**WORK TASK**
What you return should be the line containing "Task: Open the hamburger Menu" and each line after it to the end of the records, copied exactly.

**EXERCISE INPUTS**
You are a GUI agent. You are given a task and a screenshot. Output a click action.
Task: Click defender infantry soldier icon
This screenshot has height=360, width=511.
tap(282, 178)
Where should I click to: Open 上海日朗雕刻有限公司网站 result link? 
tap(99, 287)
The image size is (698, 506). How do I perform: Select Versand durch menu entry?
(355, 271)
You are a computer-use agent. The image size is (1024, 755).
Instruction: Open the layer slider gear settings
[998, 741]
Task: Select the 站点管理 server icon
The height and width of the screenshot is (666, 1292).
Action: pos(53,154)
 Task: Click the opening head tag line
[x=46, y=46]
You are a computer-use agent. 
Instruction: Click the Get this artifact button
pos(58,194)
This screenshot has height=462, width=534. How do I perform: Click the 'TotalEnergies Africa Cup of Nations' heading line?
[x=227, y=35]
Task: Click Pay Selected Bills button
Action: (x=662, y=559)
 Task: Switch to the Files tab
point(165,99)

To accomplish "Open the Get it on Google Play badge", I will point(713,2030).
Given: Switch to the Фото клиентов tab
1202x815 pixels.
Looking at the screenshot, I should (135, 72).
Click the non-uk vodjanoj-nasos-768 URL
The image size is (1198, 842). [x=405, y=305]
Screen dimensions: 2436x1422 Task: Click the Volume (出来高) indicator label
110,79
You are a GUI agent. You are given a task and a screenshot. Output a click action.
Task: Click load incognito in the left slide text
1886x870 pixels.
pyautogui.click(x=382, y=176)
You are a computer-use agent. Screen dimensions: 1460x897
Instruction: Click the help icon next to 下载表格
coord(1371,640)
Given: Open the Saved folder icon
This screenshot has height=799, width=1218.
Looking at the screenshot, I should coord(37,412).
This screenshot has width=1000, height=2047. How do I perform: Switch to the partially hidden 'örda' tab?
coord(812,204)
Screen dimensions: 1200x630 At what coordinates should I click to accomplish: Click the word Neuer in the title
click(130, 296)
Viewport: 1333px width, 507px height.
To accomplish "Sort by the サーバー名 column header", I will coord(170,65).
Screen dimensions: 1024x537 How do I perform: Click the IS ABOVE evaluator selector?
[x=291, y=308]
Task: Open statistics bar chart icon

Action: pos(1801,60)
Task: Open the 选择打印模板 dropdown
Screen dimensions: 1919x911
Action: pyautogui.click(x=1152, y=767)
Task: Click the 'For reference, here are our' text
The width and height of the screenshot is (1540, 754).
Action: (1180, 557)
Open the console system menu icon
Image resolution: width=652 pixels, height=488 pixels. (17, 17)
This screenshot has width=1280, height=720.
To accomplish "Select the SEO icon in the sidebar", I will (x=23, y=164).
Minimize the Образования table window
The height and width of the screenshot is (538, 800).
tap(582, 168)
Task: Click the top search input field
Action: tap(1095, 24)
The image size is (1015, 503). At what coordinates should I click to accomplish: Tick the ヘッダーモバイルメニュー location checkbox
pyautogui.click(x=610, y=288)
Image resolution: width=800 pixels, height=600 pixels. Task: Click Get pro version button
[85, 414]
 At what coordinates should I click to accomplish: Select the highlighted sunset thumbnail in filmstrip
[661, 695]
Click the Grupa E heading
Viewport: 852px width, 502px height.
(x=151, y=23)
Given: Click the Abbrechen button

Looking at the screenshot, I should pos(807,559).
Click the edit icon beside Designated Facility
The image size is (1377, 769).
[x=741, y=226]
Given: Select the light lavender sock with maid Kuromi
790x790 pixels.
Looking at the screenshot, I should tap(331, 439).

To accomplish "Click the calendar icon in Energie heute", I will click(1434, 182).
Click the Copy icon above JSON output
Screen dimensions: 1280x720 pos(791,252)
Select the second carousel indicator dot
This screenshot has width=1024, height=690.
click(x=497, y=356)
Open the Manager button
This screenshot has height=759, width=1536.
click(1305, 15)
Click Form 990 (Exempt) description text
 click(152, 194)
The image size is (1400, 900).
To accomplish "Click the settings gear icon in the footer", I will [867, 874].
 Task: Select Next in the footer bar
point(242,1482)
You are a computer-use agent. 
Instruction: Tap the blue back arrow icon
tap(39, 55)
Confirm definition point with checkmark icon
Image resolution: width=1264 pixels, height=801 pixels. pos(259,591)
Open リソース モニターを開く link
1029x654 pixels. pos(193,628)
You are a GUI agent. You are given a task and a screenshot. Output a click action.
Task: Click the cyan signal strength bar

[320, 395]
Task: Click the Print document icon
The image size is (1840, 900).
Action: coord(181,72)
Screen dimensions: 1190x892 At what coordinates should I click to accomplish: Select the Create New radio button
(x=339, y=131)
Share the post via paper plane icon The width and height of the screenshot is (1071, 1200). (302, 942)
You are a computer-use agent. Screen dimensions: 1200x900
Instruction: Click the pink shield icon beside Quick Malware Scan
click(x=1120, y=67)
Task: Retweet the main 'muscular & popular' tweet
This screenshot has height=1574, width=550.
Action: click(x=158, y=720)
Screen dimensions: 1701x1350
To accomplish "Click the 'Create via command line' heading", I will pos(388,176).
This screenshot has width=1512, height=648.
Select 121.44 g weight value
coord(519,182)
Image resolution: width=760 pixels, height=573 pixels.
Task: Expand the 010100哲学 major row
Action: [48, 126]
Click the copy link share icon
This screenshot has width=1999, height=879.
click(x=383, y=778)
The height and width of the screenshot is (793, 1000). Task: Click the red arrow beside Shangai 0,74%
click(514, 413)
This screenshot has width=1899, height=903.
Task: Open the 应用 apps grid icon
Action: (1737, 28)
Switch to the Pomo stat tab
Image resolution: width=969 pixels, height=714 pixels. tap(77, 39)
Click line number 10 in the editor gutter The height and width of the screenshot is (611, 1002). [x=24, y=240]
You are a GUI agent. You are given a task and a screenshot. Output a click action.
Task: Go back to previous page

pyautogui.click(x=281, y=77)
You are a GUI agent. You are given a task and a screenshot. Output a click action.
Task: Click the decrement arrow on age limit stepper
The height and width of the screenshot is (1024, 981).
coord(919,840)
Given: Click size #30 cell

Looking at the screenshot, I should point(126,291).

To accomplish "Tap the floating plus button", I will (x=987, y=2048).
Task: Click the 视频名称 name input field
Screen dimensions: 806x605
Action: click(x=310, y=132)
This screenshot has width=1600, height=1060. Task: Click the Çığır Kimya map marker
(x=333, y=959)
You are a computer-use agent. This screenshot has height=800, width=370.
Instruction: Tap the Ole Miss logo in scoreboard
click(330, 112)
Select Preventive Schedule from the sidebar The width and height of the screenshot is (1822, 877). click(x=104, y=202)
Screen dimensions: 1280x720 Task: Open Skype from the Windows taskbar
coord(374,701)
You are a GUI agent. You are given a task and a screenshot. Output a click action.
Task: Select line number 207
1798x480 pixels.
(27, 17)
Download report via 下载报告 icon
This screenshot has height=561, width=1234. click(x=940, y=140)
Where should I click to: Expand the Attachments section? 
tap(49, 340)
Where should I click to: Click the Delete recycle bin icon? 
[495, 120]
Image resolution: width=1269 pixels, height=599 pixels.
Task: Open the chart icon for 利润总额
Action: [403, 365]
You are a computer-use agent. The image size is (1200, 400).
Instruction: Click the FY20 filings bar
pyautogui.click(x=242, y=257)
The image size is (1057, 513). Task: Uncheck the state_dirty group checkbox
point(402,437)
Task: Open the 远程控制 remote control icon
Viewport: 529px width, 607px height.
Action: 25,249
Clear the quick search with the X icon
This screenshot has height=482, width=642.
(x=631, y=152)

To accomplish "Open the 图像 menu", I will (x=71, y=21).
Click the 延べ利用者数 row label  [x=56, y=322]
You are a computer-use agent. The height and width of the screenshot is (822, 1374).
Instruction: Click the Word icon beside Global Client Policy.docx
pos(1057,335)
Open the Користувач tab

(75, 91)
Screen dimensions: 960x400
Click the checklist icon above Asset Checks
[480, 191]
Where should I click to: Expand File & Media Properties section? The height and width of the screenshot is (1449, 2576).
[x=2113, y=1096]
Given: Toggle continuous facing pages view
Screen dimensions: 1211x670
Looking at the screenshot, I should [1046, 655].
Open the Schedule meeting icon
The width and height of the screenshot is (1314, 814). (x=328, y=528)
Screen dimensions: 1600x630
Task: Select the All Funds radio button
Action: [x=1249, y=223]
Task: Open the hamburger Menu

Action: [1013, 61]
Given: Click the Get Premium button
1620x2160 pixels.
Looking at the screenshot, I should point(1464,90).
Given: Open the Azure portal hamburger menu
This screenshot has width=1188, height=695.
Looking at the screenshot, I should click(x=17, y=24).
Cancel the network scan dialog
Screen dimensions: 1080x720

**ANSWER SECTION**
Task: Open the hamburger Menu

Action: [1013, 61]
Given: Click the Get Premium button
1620x2160 pixels.
Looking at the screenshot, I should point(1464,90).
Given: Open the Azure portal hamburger menu
This screenshot has width=1188, height=695.
Looking at the screenshot, I should click(x=17, y=24).
Cancel the network scan dialog
Screen dimensions: 1080x720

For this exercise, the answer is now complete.